When a 78-year-old Baptist minister was dying from cancer, and on his deathbed had visions of angels, he was shocked to learn of her tremendous role.
“One of my first conversations with the angels was about women and how important Mother Mary is,” this man told a medical doctor, Dr. John Lerma of Houston, who logged deathbed accounts. “In Baptist theology, Mary’s role is not emphasized.”

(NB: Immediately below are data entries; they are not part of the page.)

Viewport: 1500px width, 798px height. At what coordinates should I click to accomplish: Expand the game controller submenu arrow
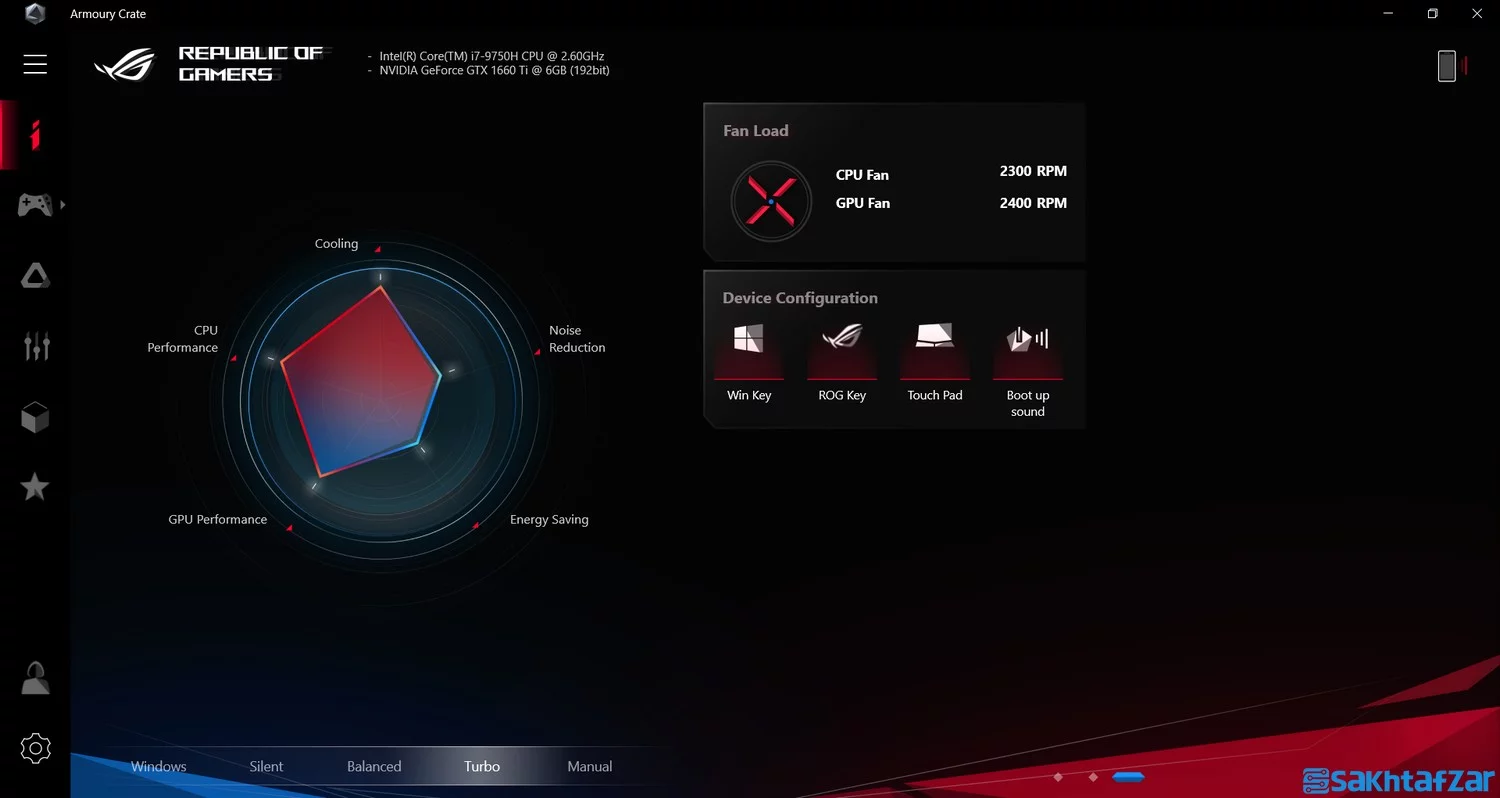62,204
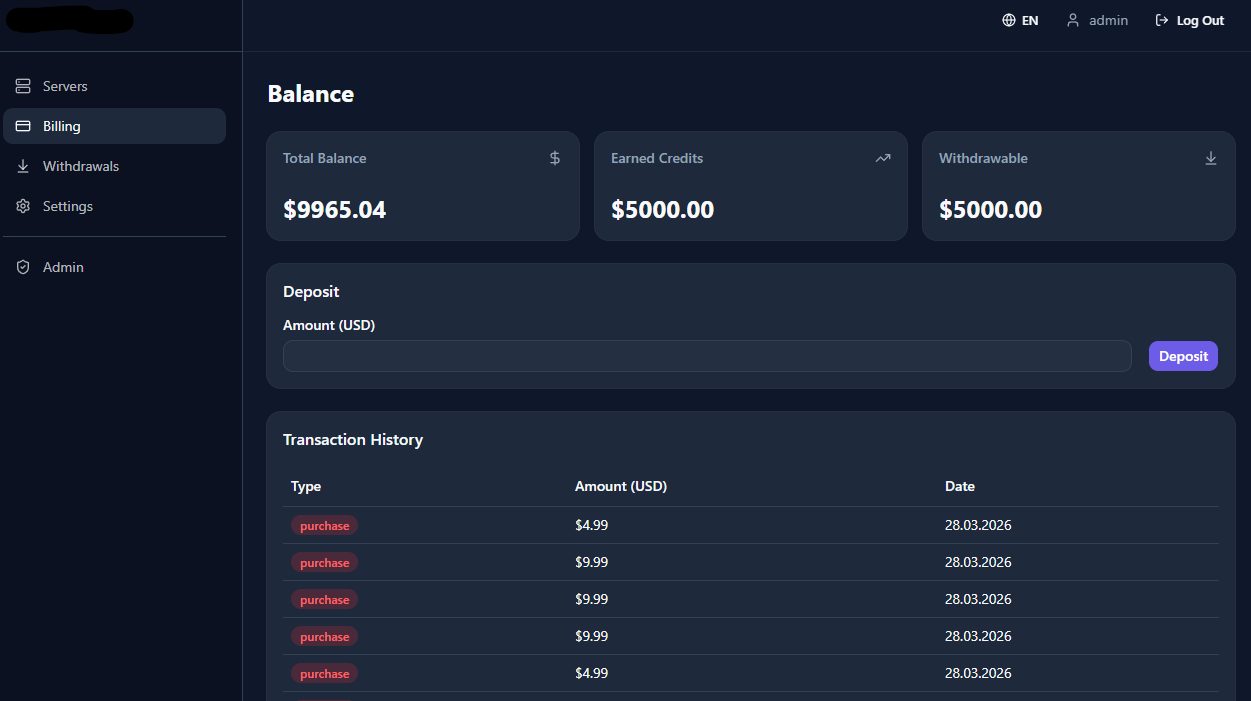Click the user icon next to admin

[1071, 19]
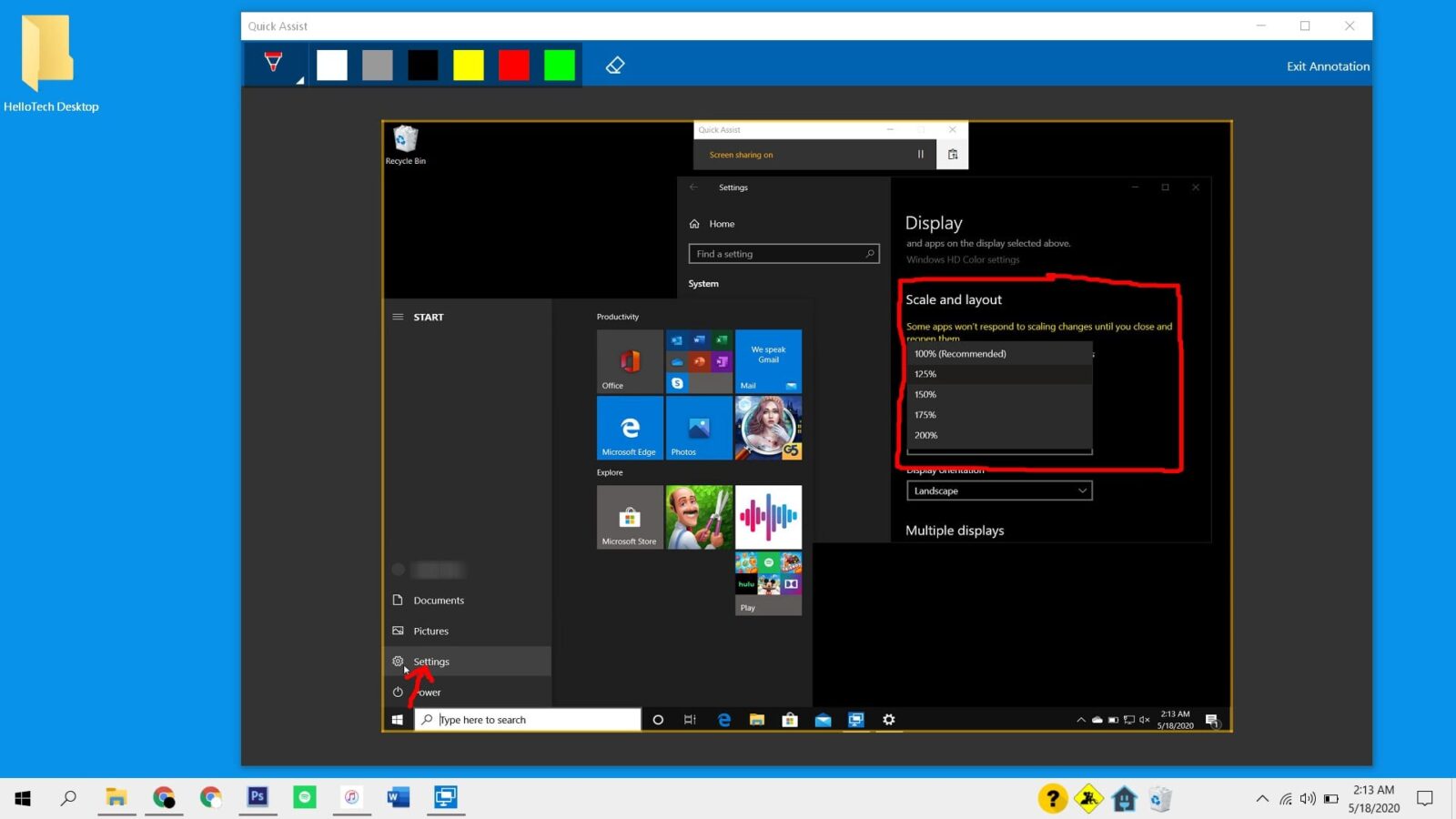The width and height of the screenshot is (1456, 819).
Task: Select the red pen annotation tool
Action: [x=273, y=64]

That is to say the least: many Protestants believe she was just another woman and that dedication to Mary is tantamount to idol worship.
The preacher learned differently as he neared death.
“The angels showed him that Mary was an incredible woman, full of love, and, as Jesus did, she ascended into the heavens,” wrote Dr. Lerma in a book called Into the Light.
And so we have confirmation from an unlikely source, confirmation of the tremendous and mysterious power of a woman who for all we know was prefigured in that wisp of a cloud that preceded a great battle with evil at the mysterious mount.